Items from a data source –
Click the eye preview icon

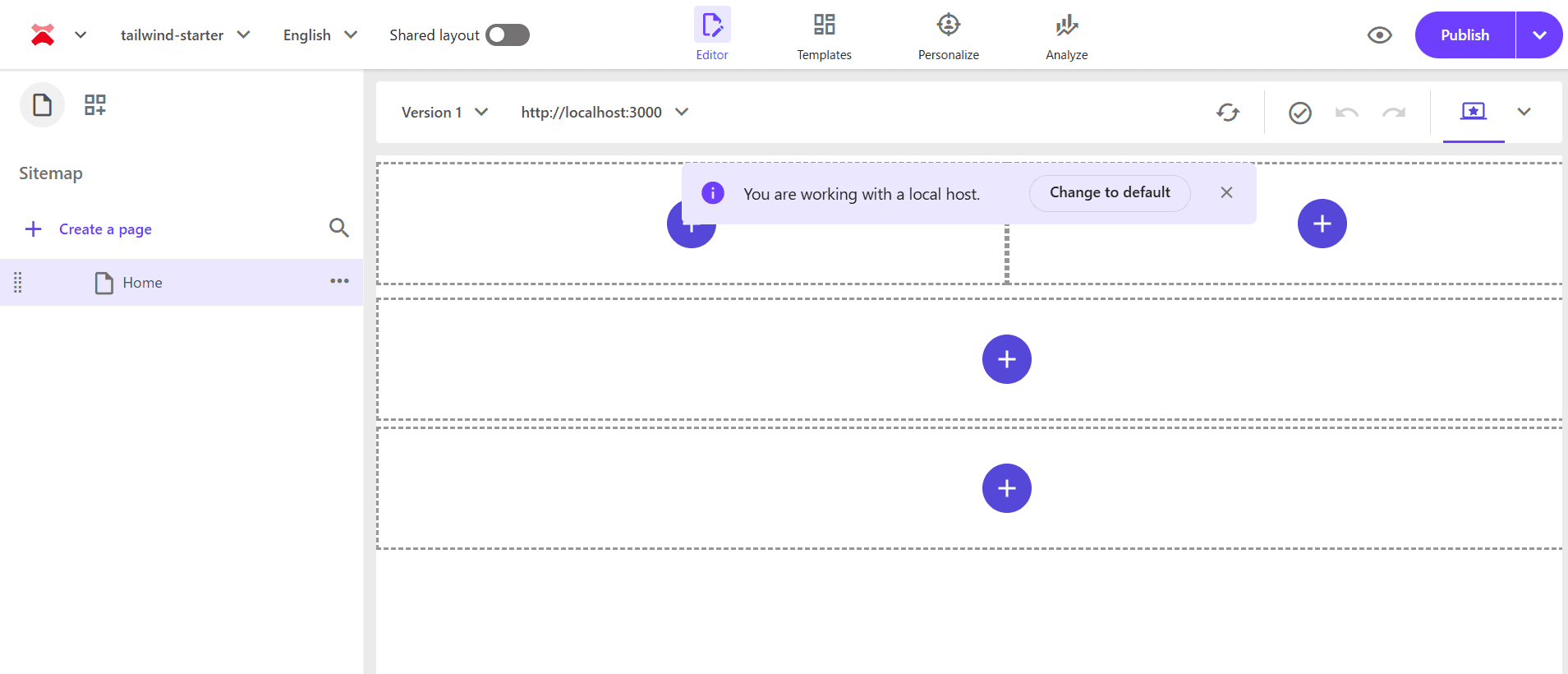coord(1379,35)

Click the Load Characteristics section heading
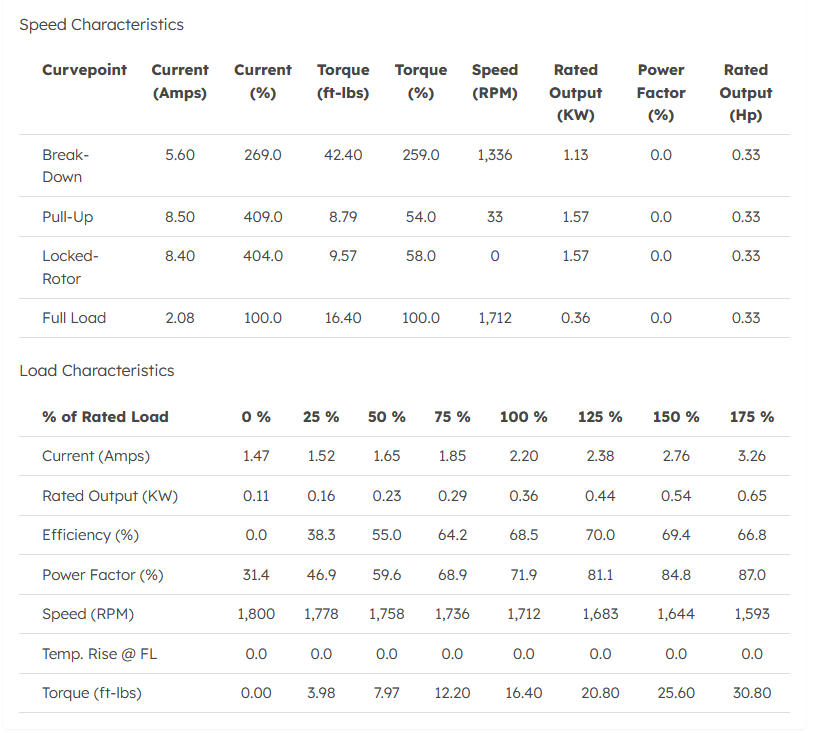pos(97,371)

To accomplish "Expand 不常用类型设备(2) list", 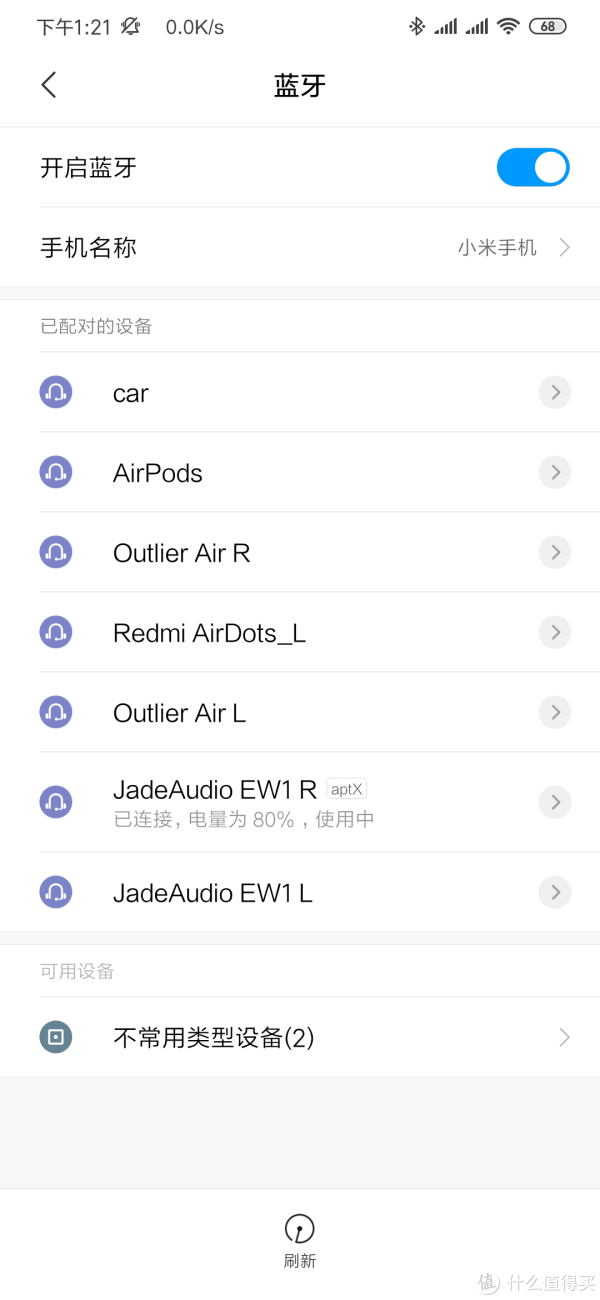I will tap(564, 1038).
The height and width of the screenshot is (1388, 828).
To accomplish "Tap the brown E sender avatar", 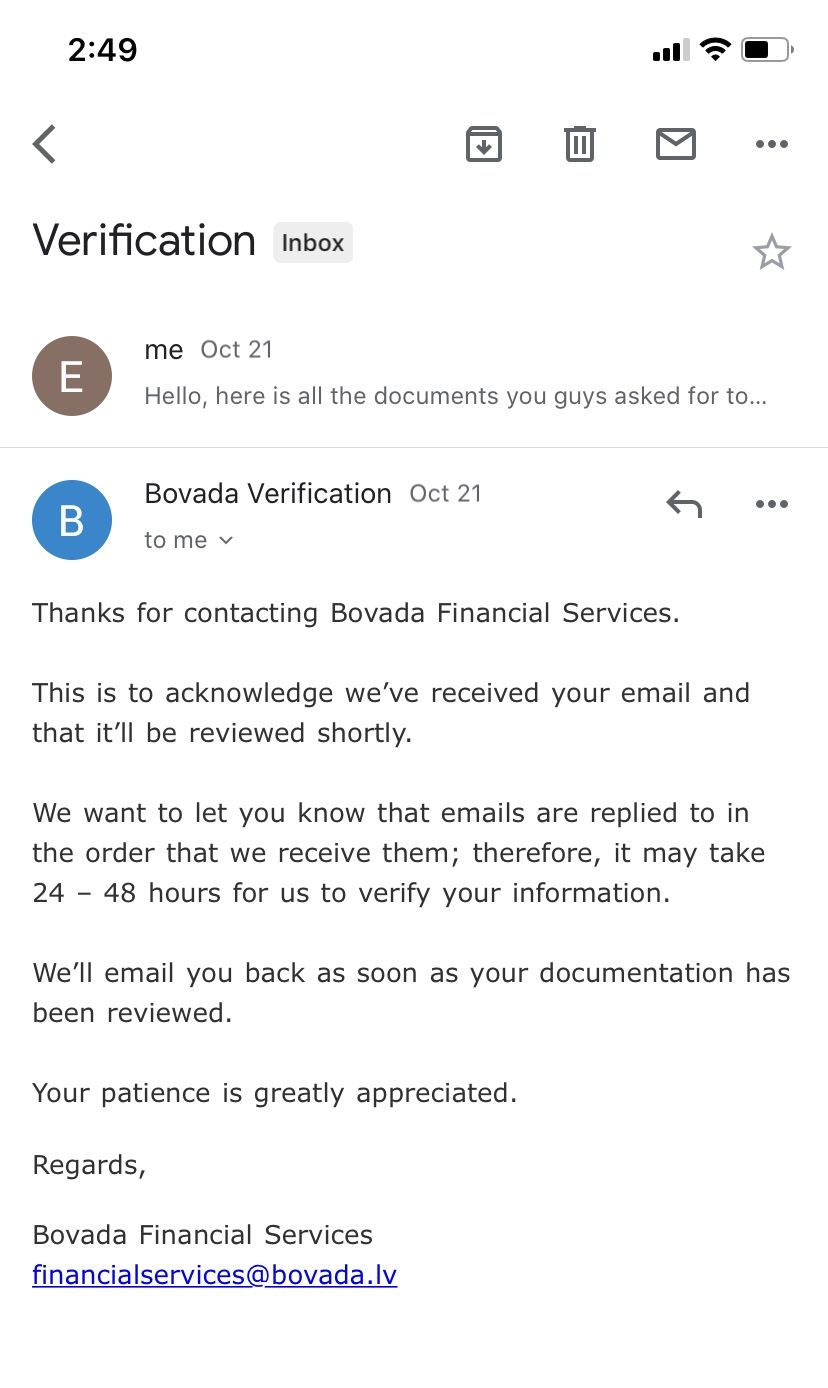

Task goal –
Rewrite the rows from the line containing "The height and" through the end of the rows, swapping "brown" for "gray" and leaving everything else unchanged. Leave the pictures out of your answer.

Solution to this problem –
The height and width of the screenshot is (1388, 828).
To accomplish "Tap the gray E sender avatar", 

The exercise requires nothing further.